Exercise brief: In the records below, begin at the line containing "Open the 状态" and end at the line containing "This screenshot has width=1274, height=719."; quote every line in that span exactly, including both boundary lines, and no others.

Input for this task:
*** Begin section ***
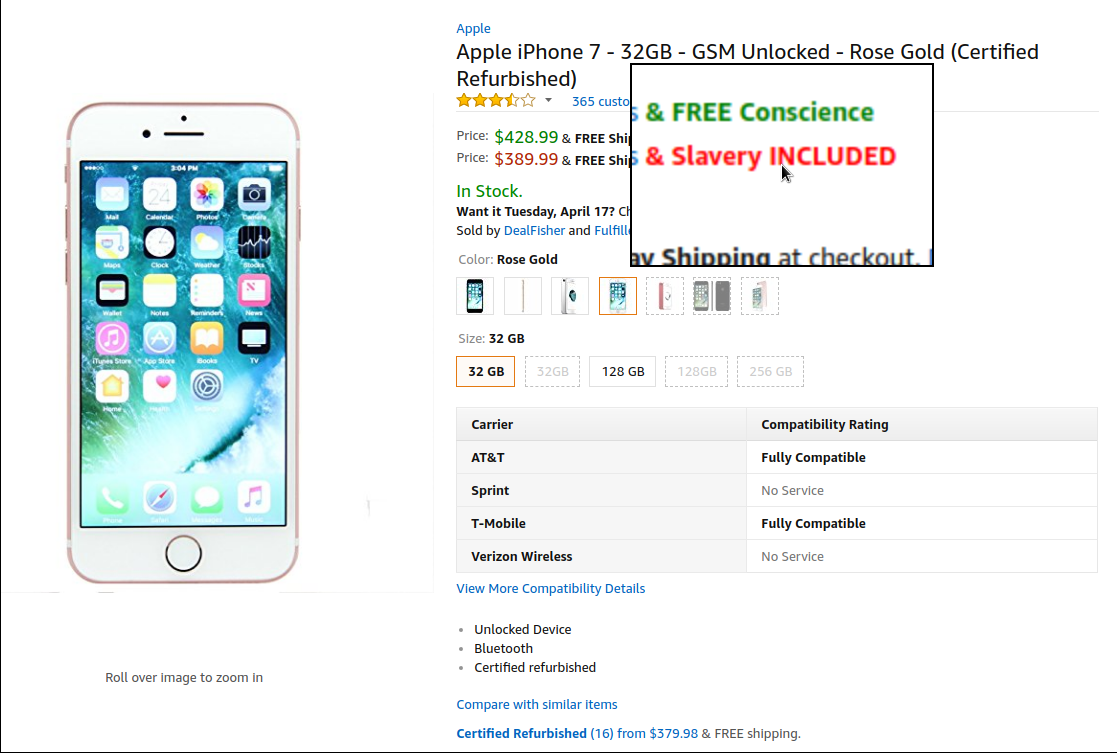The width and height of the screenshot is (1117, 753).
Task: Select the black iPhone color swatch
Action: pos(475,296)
*** End section ***
*** Begin section ***
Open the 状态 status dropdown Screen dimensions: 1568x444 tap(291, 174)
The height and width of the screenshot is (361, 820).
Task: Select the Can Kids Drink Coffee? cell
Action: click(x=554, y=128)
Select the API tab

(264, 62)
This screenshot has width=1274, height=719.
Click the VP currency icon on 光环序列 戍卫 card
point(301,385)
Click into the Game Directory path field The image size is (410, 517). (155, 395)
*** End section ***
*** Begin section ***
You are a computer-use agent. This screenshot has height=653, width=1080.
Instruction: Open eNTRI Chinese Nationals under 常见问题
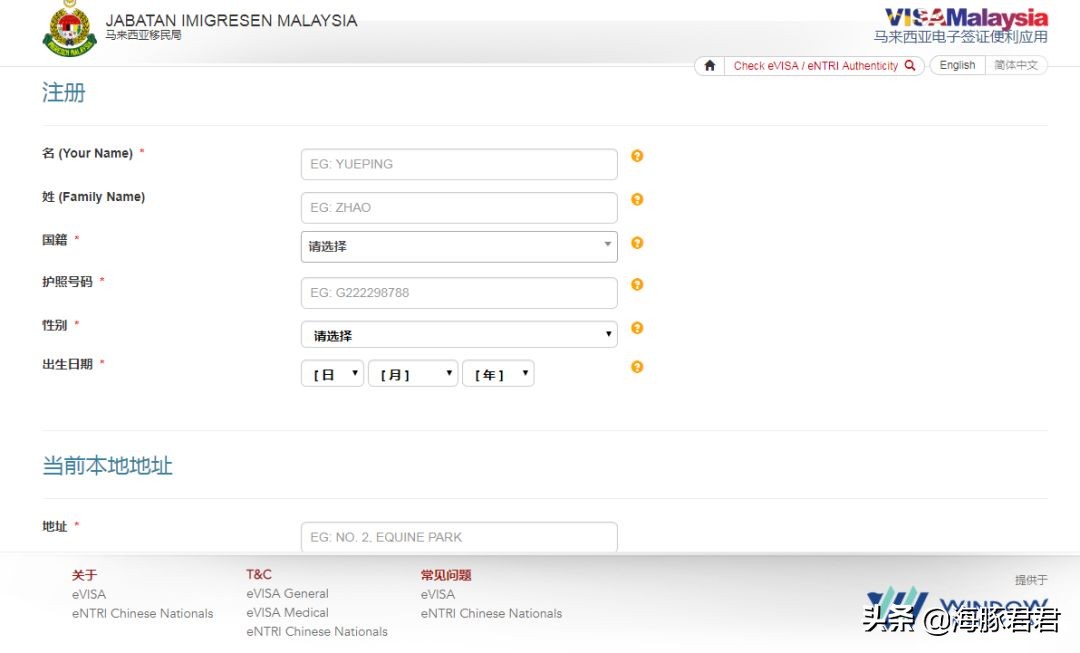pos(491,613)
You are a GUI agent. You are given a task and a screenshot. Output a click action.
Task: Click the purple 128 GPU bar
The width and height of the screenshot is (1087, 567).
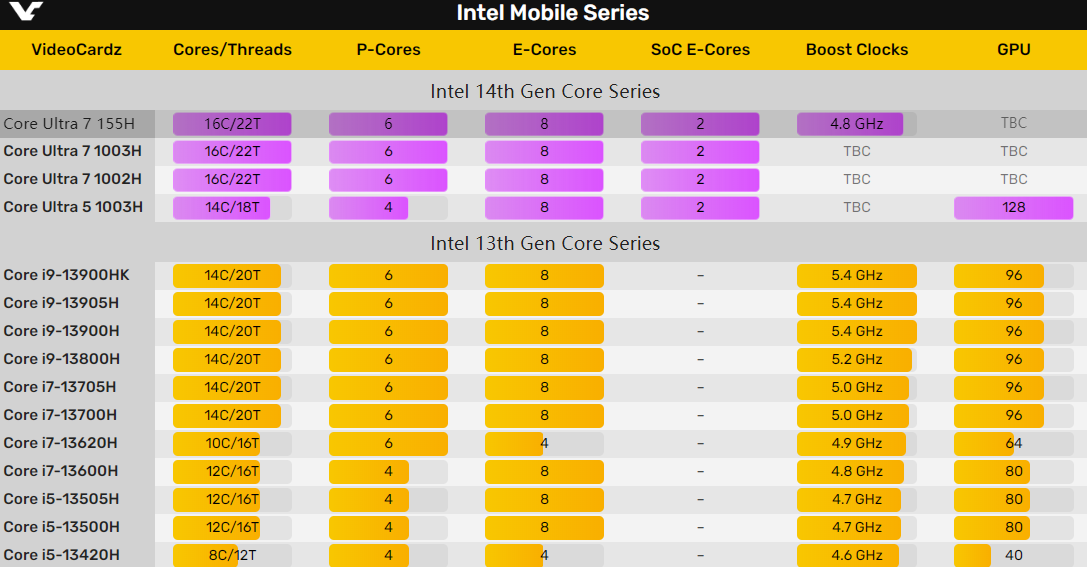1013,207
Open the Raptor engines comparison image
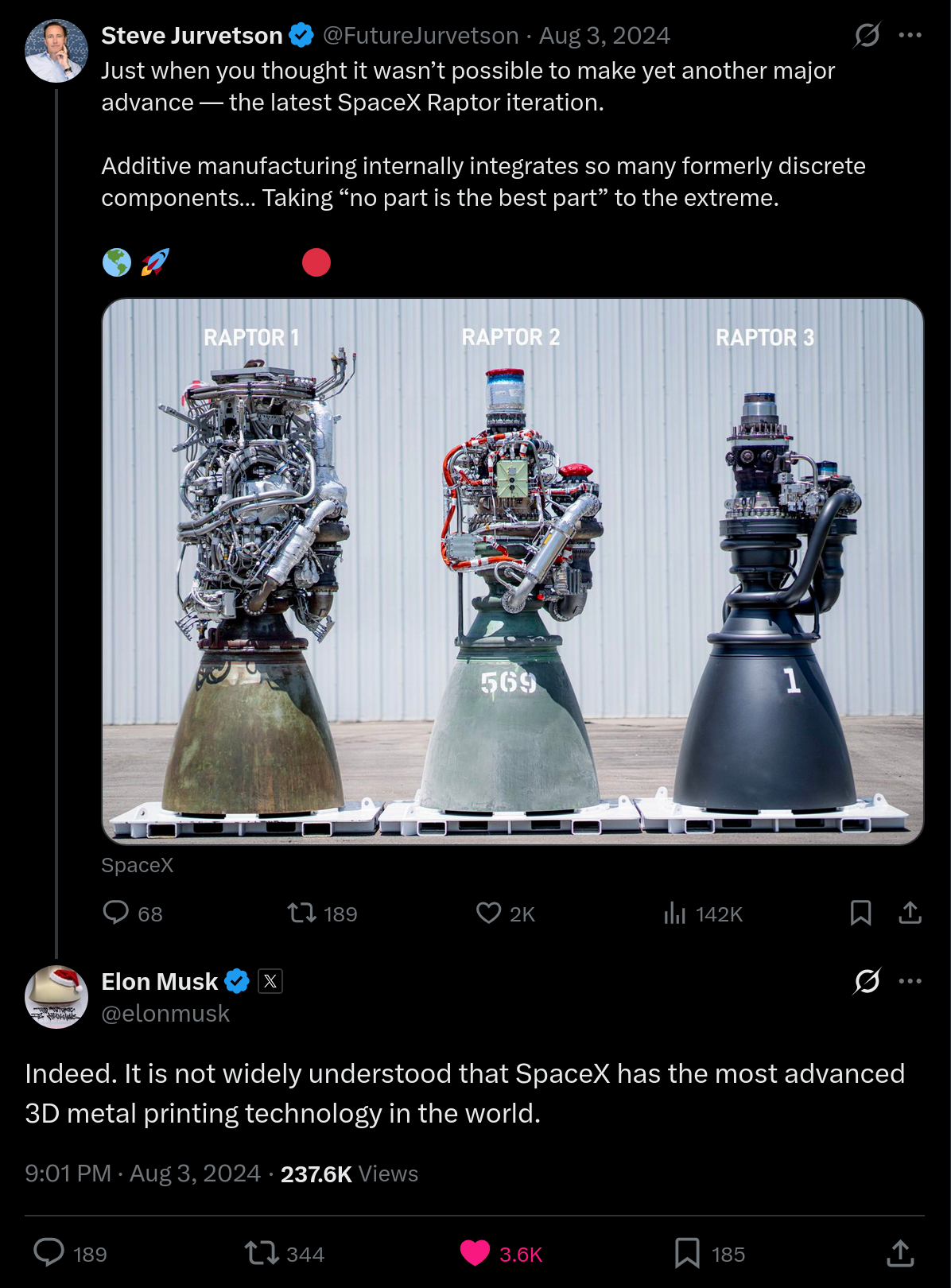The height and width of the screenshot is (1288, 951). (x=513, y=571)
*** End section ***
Result of the task:
Open the 状态 status dropdown Screen dimensions: 1568x444 tap(291, 174)
The height and width of the screenshot is (361, 820).
Task: Select the Can Kids Drink Coffee? cell
Action: click(x=554, y=128)
Select the API tab

(264, 62)
This screenshot has width=1274, height=719.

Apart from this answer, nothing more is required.